Soggiunge un'umilissima supplica del popolo romano al sommo pontefice pel ristabilimento dell'agricoltura, delle arti, del commercio, delle leggi civili461.
Un altro libro conosciamo della risma stessa, intitolato: All'Italia nelle tenebre l'Aurora porta la luce. Riflessioni filosofiche e morali. Documenti ed avvisi all'Italia. Sistema nuovo mai trattato pria, tanto dagli antichi che dai moderni scrittori. Milano, 1796. È senza nome d'autore, ma in fine delle trecennovantuna pagine è firmato Enrico marchese l'Aurora462. Vi si produce un nuovo sistema di creazione, con sette cieli abitati da angeli, dotati di maggiore o minor grado di perfezione, vigilanti alle vicende del mondo, poi la creazione dell'uomo a cui Dio impone tre soli precetti. Sostiene che il feto non riceve l'anima che al momento di nascere. Propone una pace universale, col solito ordigno del congresso, e la distribuzione dell'Italia in otto dipartimenti, sotto un presidente; riformando la religione, abolendo i preti e i frati minori di 40, e le monache di 30 anni, pensionandoli a vita, e il doppio se si maritano.
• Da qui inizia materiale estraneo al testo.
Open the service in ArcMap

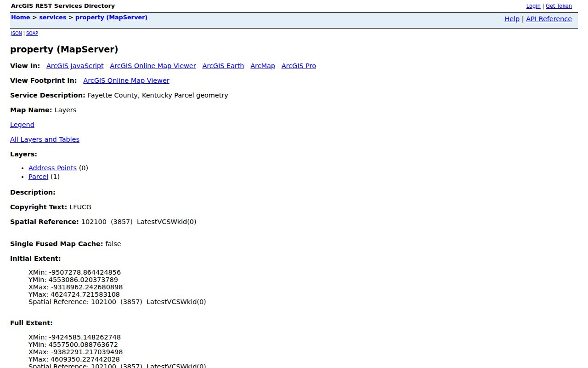click(263, 66)
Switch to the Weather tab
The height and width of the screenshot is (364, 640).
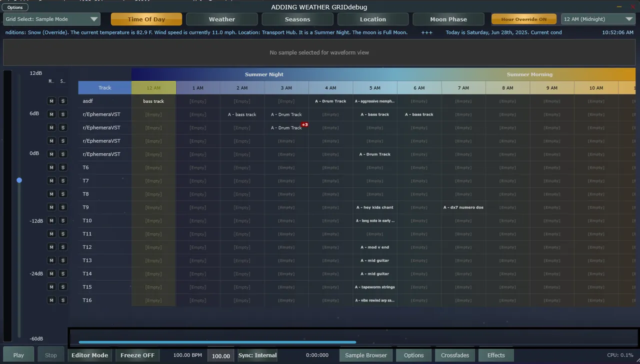point(222,20)
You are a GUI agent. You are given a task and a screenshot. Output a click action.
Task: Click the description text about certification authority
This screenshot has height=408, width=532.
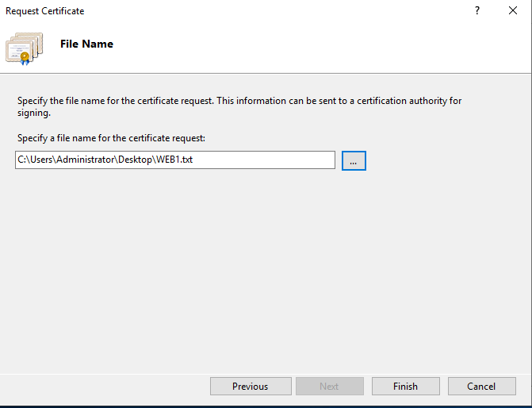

Il cittadino Spanzotti nei Disordini morali e politici della Corte di Roma esposti a nome de' zelanti dell'ecclesiastica libertà, alla santità di Pio VI, (II edizione, Torino anno IX) ripone questi disordini nel dominio temporale, nella monarchia papale e nel ridicolo vanto dell'infallibilità; donde vennero le pessime conseguenze che l'autorità de' vescovi derivi dal papa, che il papa possa esercitare autorità nella diocesi altrui, che possa riservarsi le cause maggiori, e conferire benefizj esistenti nel territorio de' vescovi, esigere annate, ricevere appellazioni, assoggettar tutte le chiese alla disciplina romana, esser superiore al Concilio, poter dispensare dalle leggi universali, accordare indulgenze, canonizzare i santi.